**Consigne:** D'après l'article, à quelle date l'Assemblée nationale a-t-elle adopté avec modifications les deux propositions de loi ?

**Article:**
Madame la présidente, monsieur le secrétaire d'État, monsieur le rapporteur, mes chers collègues, nous voici réunis en séance publique pour examiner, en deuxième lecture, la proposition de loi organique et la proposition de loi relatives aux autorités administratives indépendantes et aux autorités publiques indépendantes que j’ai cosignées avec MM. Jean-Léonce Dupont et Jacques Mézard.
Je relève avec satisfaction que la trajectoire d’examen de ces deux textes confirme la réalité du pouvoir de contrôle et d’initiative en matière législative des parlementaires, en l’occurrence des sénateurs.
Ces deux propositions de loi, qui reprennent les onze préconisations du rapport de la commission d’enquête adopté fin octobre 2015, ont été déposées en décembre 2015. Ces deux textes ont été adoptés sans opposition par le Sénat, le 4 février dernier, puis avec modifications par l’Assemblée nationale, le 28 avril 2016. Ils ont été inscrits à l’ordre du jour de cette semaine d’initiative sénatoriale sur demande conjointe du groupe Les Républicains et du groupe du RDSE.

**Lignes de données:**
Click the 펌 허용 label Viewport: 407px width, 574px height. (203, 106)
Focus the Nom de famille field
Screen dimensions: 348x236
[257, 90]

**Réponse attendue:** Le 28 avril 2016.